- **WHAT THE TASK REQUIRES**: Retype the line in which "Task: Click the like count 19" appears, then every line after it until the records end. Leave out the pictures.

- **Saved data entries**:
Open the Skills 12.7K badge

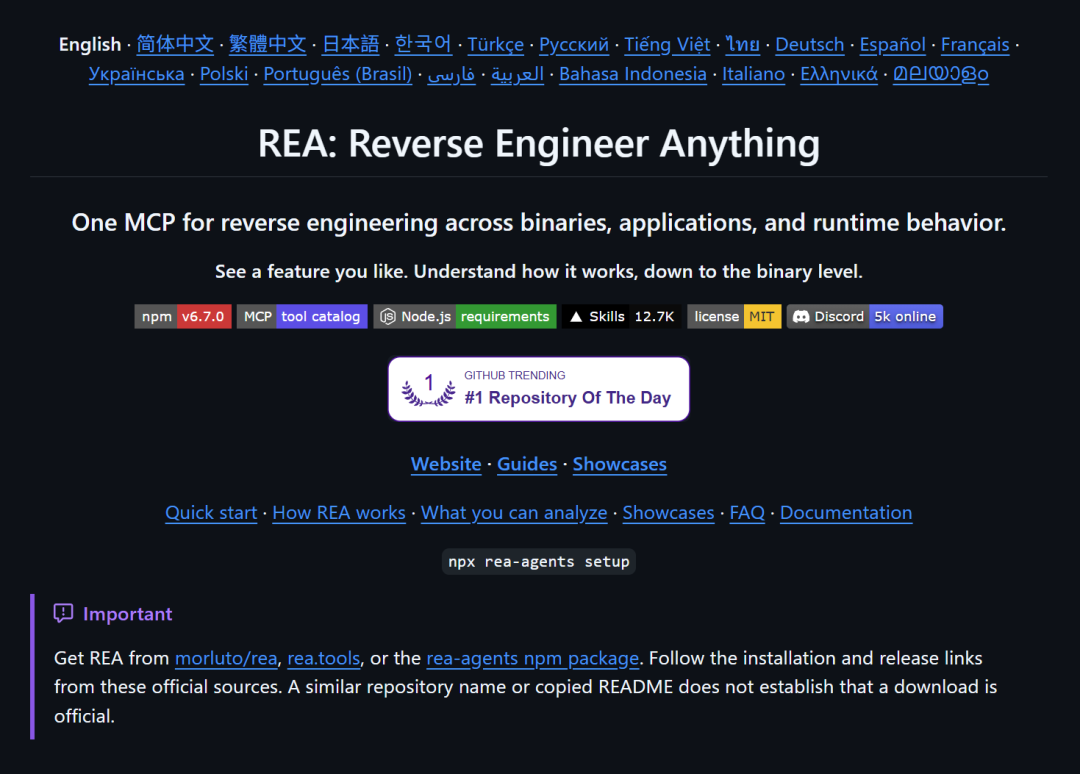(x=621, y=317)
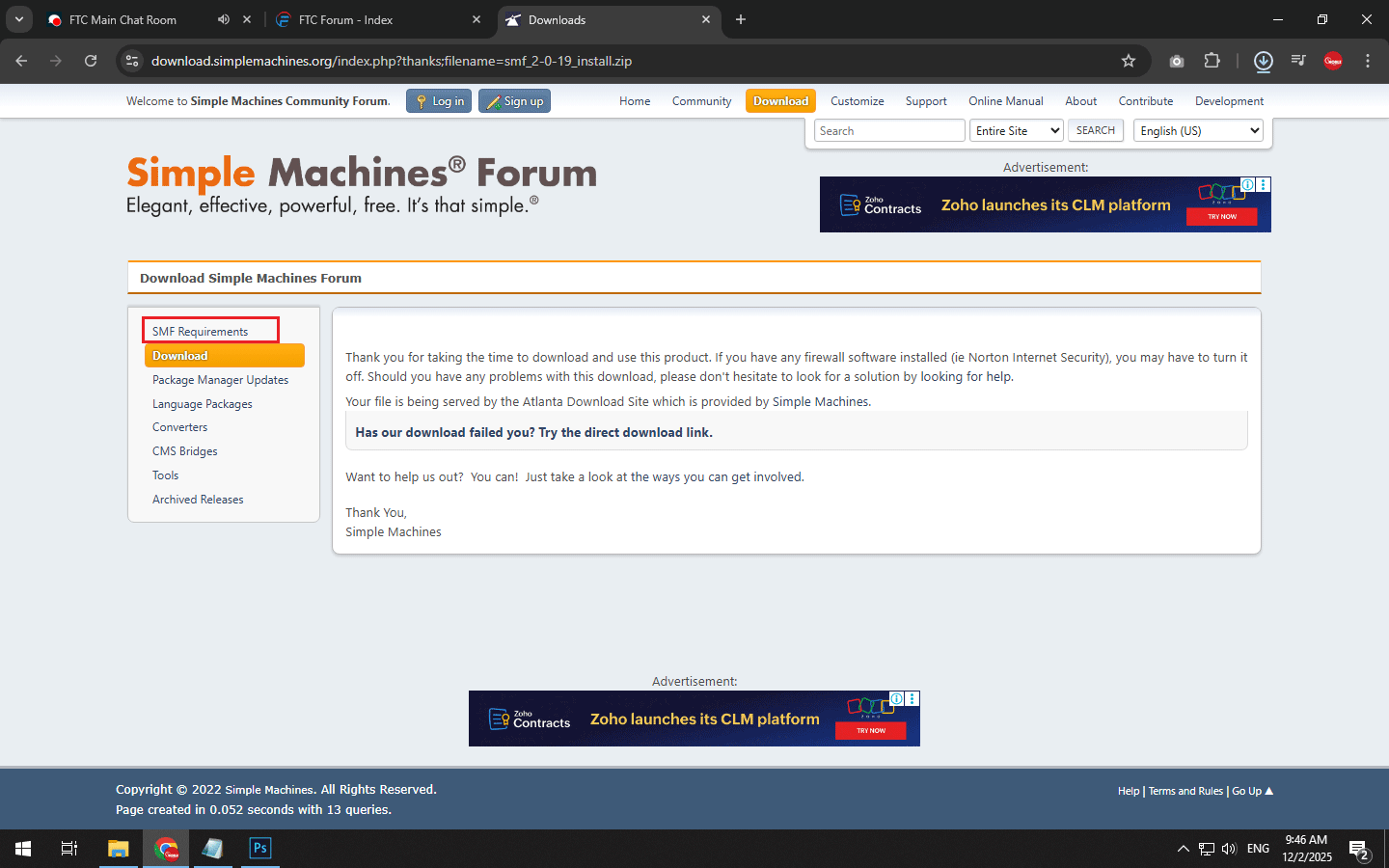This screenshot has width=1389, height=868.
Task: Click the Chrome downloads icon in toolbar
Action: [1263, 61]
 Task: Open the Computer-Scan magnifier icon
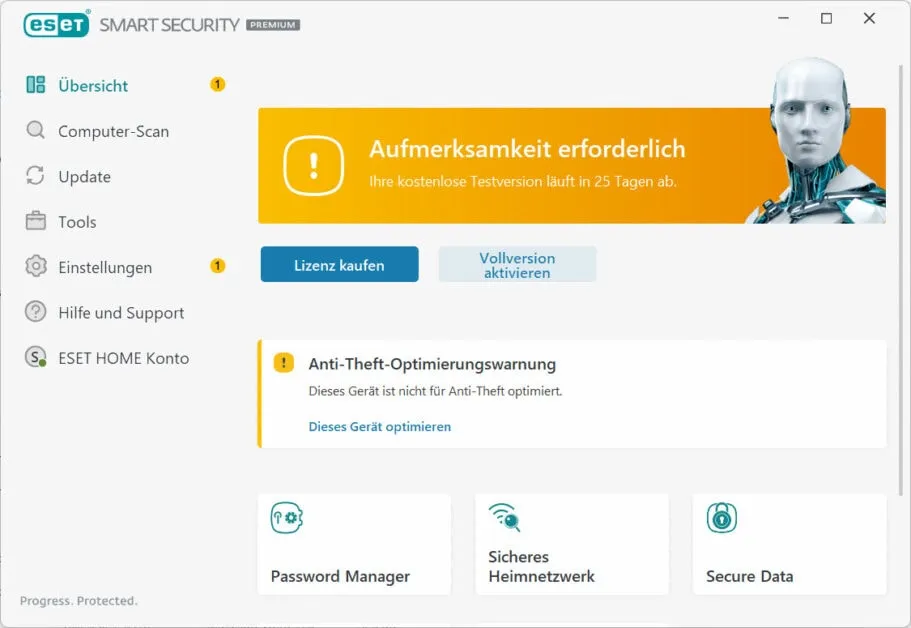tap(34, 131)
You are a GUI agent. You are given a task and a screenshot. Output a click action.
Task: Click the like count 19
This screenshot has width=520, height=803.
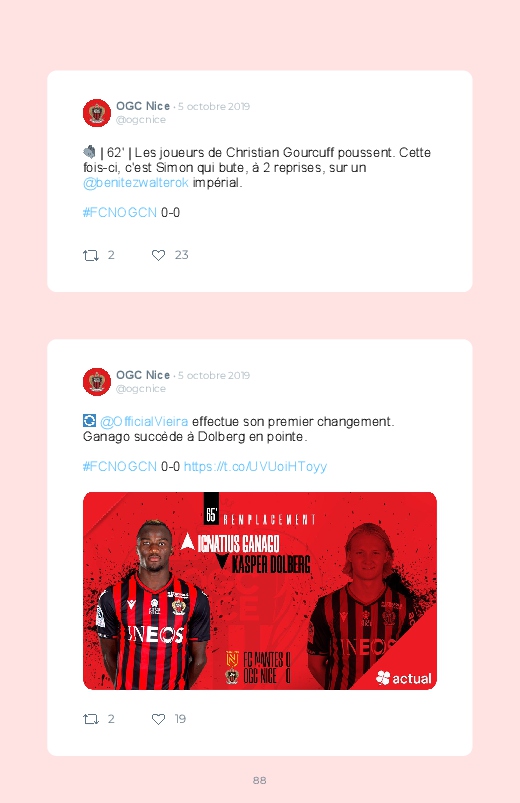(180, 719)
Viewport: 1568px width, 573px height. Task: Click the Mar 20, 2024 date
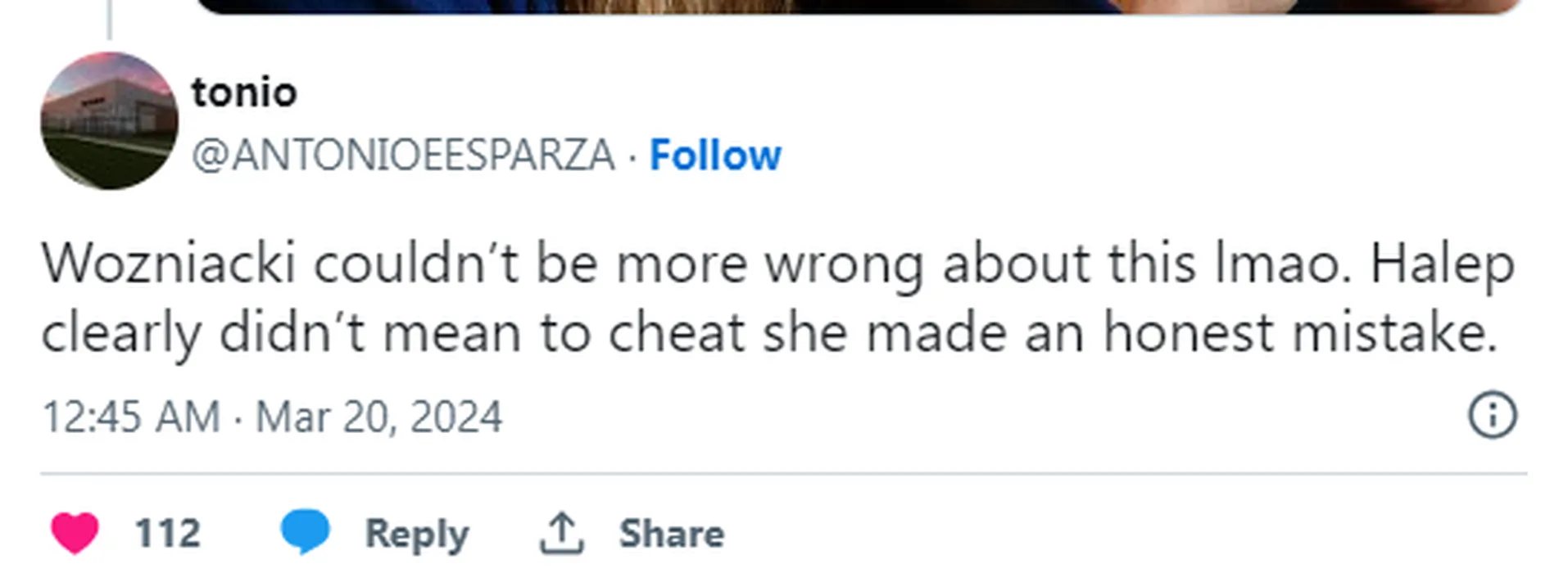point(378,417)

- **WRITTEN ANSWER**:
Task: Click the like count 19
This screenshot has width=520, height=803.
(180, 719)
Viewport: 1568px width, 573px height. Task: Click the Mar 20, 2024 date
point(378,417)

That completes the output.